4.3 GPA1 instability is conferred by combined effects of the Ras and helical domains, and is not inherently linked to rapid nucleotide binding
As mentioned above, studies from the Jones and Dohlman groups have indicated that the GPA1 helical domain displays both high levels of intrinsic disorder, based on comparisons of the electron density map and atomic displacement parameters of monomers determined by x-ray crystallography, and motion away from the Ras domain, as predicted by molecular dynamics simulations (Jones et al., 2011a; Jones et al., 2012). Interdomain motion is a mechanism proposed to potentiate nucleotide exchange (Rasmussen et al., 2011; Westfield et al., 2011; Dror et al., 2015; Mafi et al., 2022) and therefore these observations for GPA1 are consistent with its status as a Gα subunit capable of spontaneous nucleotide exchange (Jones et al., 2011a). As previously established, a domain substitution using the helical domain of GNAI1 conferred slower nucleotide exchange, faster GTP hydrolysis and increased stability to GPA1. Those stability experiments utilized circular dichroism over a temperature gradient of 15°C–80°C, and proteins were assayed in the presence of excess GDP. The results of Jones et al. (2011a) are therefore consistent with a coupling of high activity and low stability through the GPA1 helical domain. To further investigate this phenomenon we utilized a SYPRO Orange fluorescence assay in the presence and absence of additional nucleotides. When incubated at 25°C without additional nucleotides, GPA1 displayed reduced conformational stability (Figure 2; Supplementary Figure S5D), as expected (Zelent et al., 2001). We also observed that the enzymatic differences between GPA1 and GNAO1 were less than those between GPA1 and GNAI1 (Figure 4), though GNAO1 was likely more stable than GPA1 based on the plateau in BODIPY-GTPγS binding signal observed in Figure 5B and similarity of GNAO1 SYPRO Orange fluorescence with and without GTPγS in Supplementary Figure S5C. We speculated that the helical domain of GNAO1 may confer stability to GPA1 while also allowing the fast GTP binding kinetics of GPA1 to be retained. Indeed this proved to be the case, with GPA1GNAO1hel displaying similarly rapid BODIPY-GTPγS and BODIPY-GTP binding as GPA1 (Figures 6A,B; Supplementary Table S2). When protein stability was assayed, we observed that GPA1GNAO1hel displayed a similar resistance to unfolding at 25°C as GNAO1, distinguishing it from the less stable GPA1 protein (Figure 6C). When provided with a molar excess of GTPγS, GPA1 was as stable as GNAO1 and the chimeric Gα subunits (Figure 6D).

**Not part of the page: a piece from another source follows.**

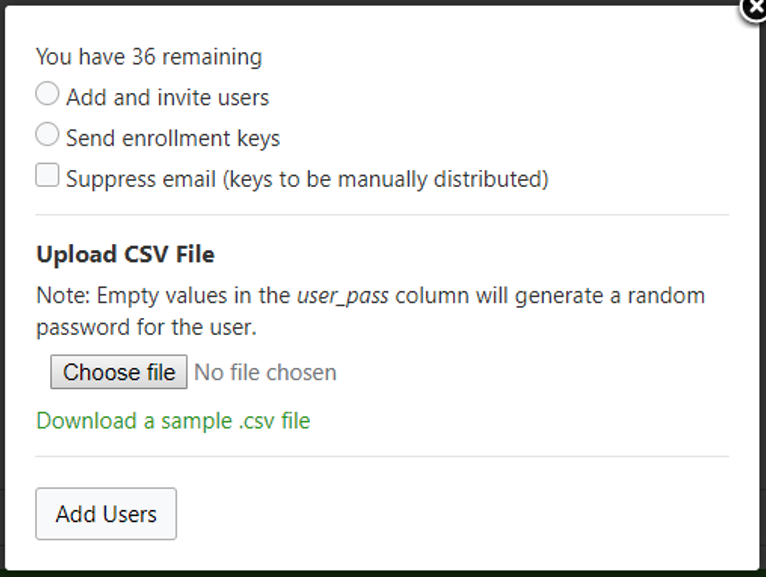The width and height of the screenshot is (766, 577).
Task: Click the words 'manually distributed' in checkbox label
Action: [443, 179]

In the reciprocal domain swap, GNAO1GPA1hel displayed rapid BODIPY-GTPγS binding (Figure 6A) and fast hydrolysis (Figure 6B). Unexpectedly, GNAO1GPA1hel exhibited a higher basal level of SYPRO Orange interaction than the other Gα proteins, but seemingly with a relatively higher level of protein stability than GPA1 (Figures 6C,D). As the GNAO1GPA1hel protein also displays strong enzymatic activity (Figures 6A,B), we conclude that the GNAO1GPA1hel chimera resides in a conformation characterized by increased SYPRO accessibility, yet still functions as a molecular switch. Therefore, as the GPA1 helical domain alone was not able to confer GPA1-like instability to GNAO1, we propose that interdomain forces contribute to GPA1 instability, and that rapid kinetics and instability can be uncoupled by the use of chimeric domain swaps.
4.4 Future directions
Our results suggest that it will be of interest to further evaluate the GTPase activity of GPA1 in comparison to mammalian Gα subunits. Here we used BODIPY-GTP/-GTPγS to test our new, streamlined purification approach for GPA1, and screen relative G protein activities. We report our purification method as a tool for the community and highlight important contrasts to data from established methods, along with several general consistencies between our data and those of others. We also illustrate an advantage for BODIPY-GTP/GTPγS as it is a real-time method for measurement of direct binding with a sampling rate and processing speed that cannot be matched by traditional radiolabeled nucleotide approaches, as Johnston et al. previously noted (Johnston et al., 2007). These aspects are particularly useful for proteins with rapid kinetics and low stability in vitro. However, we also observed a drawback of the BODIPY labeling approach in the inconsistency observed between BODIPY-GTP and BODIPY-GTPγS binding for GNAI1S47N and GNAO1S47N (Figures 3A–D). Conjugation of a fluorophore such as BODIPY to GTP can result in differences in apparent binding compared to unlabeled GTP (Dorn et al., 2012; Goody, 2014), and therefore dictates caution when extending rate estimates to absolute rates. While our study demonstrates greater stability in vitro for GNAO1 than GPA1, not all human Gα subunits have been as easy to produce recombinantly as GNAO1. For example, chimeric approaches have previously been required to express Gα proteins in the soluble state, including for mammalians Gα subunits such as GNAT1 (Skiba et al., 1996; Slep et al., 2001; Ramachandran and Cerione, 2011), GNA12 and GNA13 (Kreutz et al., 2006). These chimeras integrate short regions of the kinetically particularly slow but easily purified GNAI1 enzyme. Our success with purification of the intrinsically unstable GPA1 protein indicates that our expression and rapid StrepII purification method is worth evaluating for purification of enzymatically active full length recombinant human Gα proteins that are unstable or have previously been considered difficult to produce, without the need to resort to chimeric sequence substitutions.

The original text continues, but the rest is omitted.